The Chronicon Aquitanicum is a set of annals covering the years 830 to 930 with several gaps and an added notice on the year 1025. It is found in the "great encyclopedia codex", BN lat. 5239, of the Abbey of Saint Martial at Limoges. Its entries are annotations on an Easter cycle.

The Chronicon was first published by Philippe Labbe in 1653. It was next published in 1717 by Edmond Martène and Ursin Durand under the title Breve chronicon Normannicum sive Britannicum ("Short Chronicle of the Northmen, or Britons"). Georg Pertz edited it for a third time for the Monumenta Germaniae Historica in 1829, using the title by which it is most commonly known.

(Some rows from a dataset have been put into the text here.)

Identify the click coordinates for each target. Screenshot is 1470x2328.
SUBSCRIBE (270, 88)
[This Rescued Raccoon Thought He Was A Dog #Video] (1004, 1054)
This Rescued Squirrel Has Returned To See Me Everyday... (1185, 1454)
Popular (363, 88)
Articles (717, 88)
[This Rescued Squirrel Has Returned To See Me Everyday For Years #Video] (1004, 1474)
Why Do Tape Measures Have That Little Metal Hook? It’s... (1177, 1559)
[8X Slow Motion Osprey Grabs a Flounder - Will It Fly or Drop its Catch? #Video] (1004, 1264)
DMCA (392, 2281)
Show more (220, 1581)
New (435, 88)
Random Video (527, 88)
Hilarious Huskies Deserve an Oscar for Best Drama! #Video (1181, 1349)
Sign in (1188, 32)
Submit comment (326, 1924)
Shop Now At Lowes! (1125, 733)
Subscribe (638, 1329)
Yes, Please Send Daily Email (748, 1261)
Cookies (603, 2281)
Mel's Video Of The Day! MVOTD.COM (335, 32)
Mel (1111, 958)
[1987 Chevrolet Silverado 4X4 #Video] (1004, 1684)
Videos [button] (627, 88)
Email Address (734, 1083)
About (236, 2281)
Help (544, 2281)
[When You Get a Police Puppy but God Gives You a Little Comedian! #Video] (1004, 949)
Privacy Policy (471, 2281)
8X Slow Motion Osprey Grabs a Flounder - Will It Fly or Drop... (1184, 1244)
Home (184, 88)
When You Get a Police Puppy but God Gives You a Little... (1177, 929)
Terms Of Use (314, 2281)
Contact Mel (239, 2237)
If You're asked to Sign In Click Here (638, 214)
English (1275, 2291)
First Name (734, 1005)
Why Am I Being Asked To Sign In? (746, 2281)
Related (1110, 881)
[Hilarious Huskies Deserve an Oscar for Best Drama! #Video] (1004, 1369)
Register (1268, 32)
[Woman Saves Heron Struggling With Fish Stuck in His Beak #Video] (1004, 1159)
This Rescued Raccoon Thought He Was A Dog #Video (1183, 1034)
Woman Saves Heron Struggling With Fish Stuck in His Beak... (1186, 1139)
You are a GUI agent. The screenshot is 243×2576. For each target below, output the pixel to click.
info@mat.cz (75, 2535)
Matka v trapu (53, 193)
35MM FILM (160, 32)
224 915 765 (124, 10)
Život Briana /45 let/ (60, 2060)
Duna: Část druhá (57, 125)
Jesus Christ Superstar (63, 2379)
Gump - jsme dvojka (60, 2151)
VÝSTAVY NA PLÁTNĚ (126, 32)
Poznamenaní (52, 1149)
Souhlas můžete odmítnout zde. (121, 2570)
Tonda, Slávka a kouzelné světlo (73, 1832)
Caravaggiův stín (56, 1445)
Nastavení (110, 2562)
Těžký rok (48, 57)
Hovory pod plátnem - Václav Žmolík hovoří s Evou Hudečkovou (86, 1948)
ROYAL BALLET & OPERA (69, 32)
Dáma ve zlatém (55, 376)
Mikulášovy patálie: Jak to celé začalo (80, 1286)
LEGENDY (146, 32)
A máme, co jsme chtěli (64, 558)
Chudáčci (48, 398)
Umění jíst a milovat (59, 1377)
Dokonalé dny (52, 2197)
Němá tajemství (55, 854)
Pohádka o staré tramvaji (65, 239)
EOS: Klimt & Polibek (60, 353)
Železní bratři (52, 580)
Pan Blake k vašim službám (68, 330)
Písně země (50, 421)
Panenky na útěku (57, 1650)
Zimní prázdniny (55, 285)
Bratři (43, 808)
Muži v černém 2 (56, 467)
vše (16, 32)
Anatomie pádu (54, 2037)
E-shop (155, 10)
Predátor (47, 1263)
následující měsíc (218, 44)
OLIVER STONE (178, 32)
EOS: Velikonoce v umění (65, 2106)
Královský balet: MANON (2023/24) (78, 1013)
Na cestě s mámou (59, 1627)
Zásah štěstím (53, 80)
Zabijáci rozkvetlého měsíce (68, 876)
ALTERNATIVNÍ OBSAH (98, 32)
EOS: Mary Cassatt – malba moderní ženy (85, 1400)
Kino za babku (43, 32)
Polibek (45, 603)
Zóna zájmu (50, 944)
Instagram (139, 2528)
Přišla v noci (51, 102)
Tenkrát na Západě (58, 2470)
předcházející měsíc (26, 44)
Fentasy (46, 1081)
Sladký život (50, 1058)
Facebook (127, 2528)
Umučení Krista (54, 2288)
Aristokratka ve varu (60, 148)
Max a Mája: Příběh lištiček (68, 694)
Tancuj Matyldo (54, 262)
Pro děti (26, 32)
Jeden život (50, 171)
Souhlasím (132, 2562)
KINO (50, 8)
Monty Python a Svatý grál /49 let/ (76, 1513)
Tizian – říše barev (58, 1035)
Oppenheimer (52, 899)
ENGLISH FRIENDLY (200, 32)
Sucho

The Chronicon draws on the Annales Engolismenses for much of its information. Both sets of annals were used by Adhemar of Chabannes in composing his Historiae. In 1025, while copying from BN lat. 5239, he added marginal notes of his own to the codex. He returned to Limoges in 1026/7 to add a notice for the year 1025 to the Chronicon, recording the deaths of Emperors Henry II (who actually died in 1024) and Basil II. His notice appears right beneath another already added by another scribe, recording the death of the Viscount Guy of Limoges on 27 October of that year and his burial at Saint Martial's. The notice for 1025 is the only one added after the annals were compiled late in the tenth century. The "false precision" of Adhemar's annal—Henry did not die in the same twelve-month period as Basil, nor did Conrad immediately succeed him—indicates a "sense of global drama and continuity" characteristic of the "excited optimism that reigned at Limoges".

==Sources==
- Landes, Richard Allen. Relics, Apocalypse, and the Deceits of History: Ademar of Chabannes, 989–1034. Harvard University Press, 1995.